<<<<

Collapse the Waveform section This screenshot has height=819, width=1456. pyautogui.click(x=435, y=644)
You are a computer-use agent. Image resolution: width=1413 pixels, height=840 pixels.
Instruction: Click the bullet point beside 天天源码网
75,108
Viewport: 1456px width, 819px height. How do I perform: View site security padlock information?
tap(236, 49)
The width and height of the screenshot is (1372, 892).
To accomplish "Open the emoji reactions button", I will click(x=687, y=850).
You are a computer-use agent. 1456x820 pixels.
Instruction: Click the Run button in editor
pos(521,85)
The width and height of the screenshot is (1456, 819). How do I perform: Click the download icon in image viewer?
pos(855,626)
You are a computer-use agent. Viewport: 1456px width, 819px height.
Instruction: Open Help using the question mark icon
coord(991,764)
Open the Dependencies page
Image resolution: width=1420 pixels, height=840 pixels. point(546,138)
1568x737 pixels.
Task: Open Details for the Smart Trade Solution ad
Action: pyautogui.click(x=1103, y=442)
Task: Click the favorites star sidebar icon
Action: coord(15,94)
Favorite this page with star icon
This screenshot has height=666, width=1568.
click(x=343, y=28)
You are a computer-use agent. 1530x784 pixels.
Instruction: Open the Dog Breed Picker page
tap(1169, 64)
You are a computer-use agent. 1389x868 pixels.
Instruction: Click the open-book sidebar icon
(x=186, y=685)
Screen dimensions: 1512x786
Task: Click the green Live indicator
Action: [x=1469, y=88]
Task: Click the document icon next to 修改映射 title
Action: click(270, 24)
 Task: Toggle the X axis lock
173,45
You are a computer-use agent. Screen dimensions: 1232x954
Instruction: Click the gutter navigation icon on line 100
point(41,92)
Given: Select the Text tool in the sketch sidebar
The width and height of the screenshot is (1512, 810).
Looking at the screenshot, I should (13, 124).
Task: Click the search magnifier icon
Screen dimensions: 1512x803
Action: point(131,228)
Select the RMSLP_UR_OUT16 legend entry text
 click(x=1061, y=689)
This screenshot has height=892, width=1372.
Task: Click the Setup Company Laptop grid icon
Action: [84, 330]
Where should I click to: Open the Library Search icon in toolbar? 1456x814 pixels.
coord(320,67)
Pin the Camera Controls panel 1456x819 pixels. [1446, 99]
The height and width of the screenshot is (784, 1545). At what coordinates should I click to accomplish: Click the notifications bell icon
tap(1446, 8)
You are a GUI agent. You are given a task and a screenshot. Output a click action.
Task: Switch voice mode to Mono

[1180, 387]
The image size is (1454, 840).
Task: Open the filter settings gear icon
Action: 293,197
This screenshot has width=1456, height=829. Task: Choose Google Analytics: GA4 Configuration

>>>>

(Exercise requirements) With no word added or dropped, repeat the entire listing.

(Answer to this task)
Collapse the Waveform section This screenshot has height=819, width=1456. pyautogui.click(x=435, y=644)
You are a computer-use agent. Image resolution: width=1413 pixels, height=840 pixels.
Instruction: Click the bullet point beside 天天源码网
75,108
Viewport: 1456px width, 819px height. How do I perform: View site security padlock information?
tap(236, 49)
The width and height of the screenshot is (1372, 892).
To accomplish "Open the emoji reactions button", I will click(x=687, y=850).
You are a computer-use agent. 1456x820 pixels.
Instruction: Click the Run button in editor
pos(521,85)
The width and height of the screenshot is (1456, 819). How do I perform: Click the download icon in image viewer?
pos(855,626)
You are a computer-use agent. Viewport: 1456px width, 819px height.
Instruction: Open Help using the question mark icon
coord(991,764)
Open the Dependencies page
Image resolution: width=1420 pixels, height=840 pixels. point(546,138)
1568x737 pixels.
Task: Open Details for the Smart Trade Solution ad
Action: pyautogui.click(x=1103, y=442)
Task: Click the favorites star sidebar icon
Action: coord(15,94)
Favorite this page with star icon
This screenshot has height=666, width=1568.
click(x=343, y=28)
You are a computer-use agent. 1530x784 pixels.
Instruction: Open the Dog Breed Picker page
tap(1169, 64)
You are a computer-use agent. 1389x868 pixels.
Instruction: Click the open-book sidebar icon
(x=186, y=685)
Screen dimensions: 1512x786
Task: Click the green Live indicator
Action: [x=1469, y=88]
Task: Click the document icon next to 修改映射 title
Action: click(270, 24)
 Task: Toggle the X axis lock
173,45
You are a computer-use agent. Screen dimensions: 1232x954
Instruction: Click the gutter navigation icon on line 100
point(41,92)
Given: Select the Text tool in the sketch sidebar
The width and height of the screenshot is (1512, 810).
Looking at the screenshot, I should (13, 124).
Task: Click the search magnifier icon
Screen dimensions: 1512x803
Action: point(131,228)
Select the RMSLP_UR_OUT16 legend entry text
 click(x=1061, y=689)
This screenshot has height=892, width=1372.
Task: Click the Setup Company Laptop grid icon
Action: [84, 330]
Where should I click to: Open the Library Search icon in toolbar? 1456x814 pixels.
coord(320,67)
Pin the Camera Controls panel 1456x819 pixels. [1446, 99]
The height and width of the screenshot is (784, 1545). At what coordinates should I click to accomplish: Click the notifications bell icon
tap(1446, 8)
You are a GUI agent. You are given a task and a screenshot. Output a click action.
Task: Switch voice mode to Mono

[1180, 387]
The image size is (1454, 840).
Task: Open the filter settings gear icon
Action: 293,197
This screenshot has width=1456, height=829. Task: Choose Google Analytics: GA4 Configuration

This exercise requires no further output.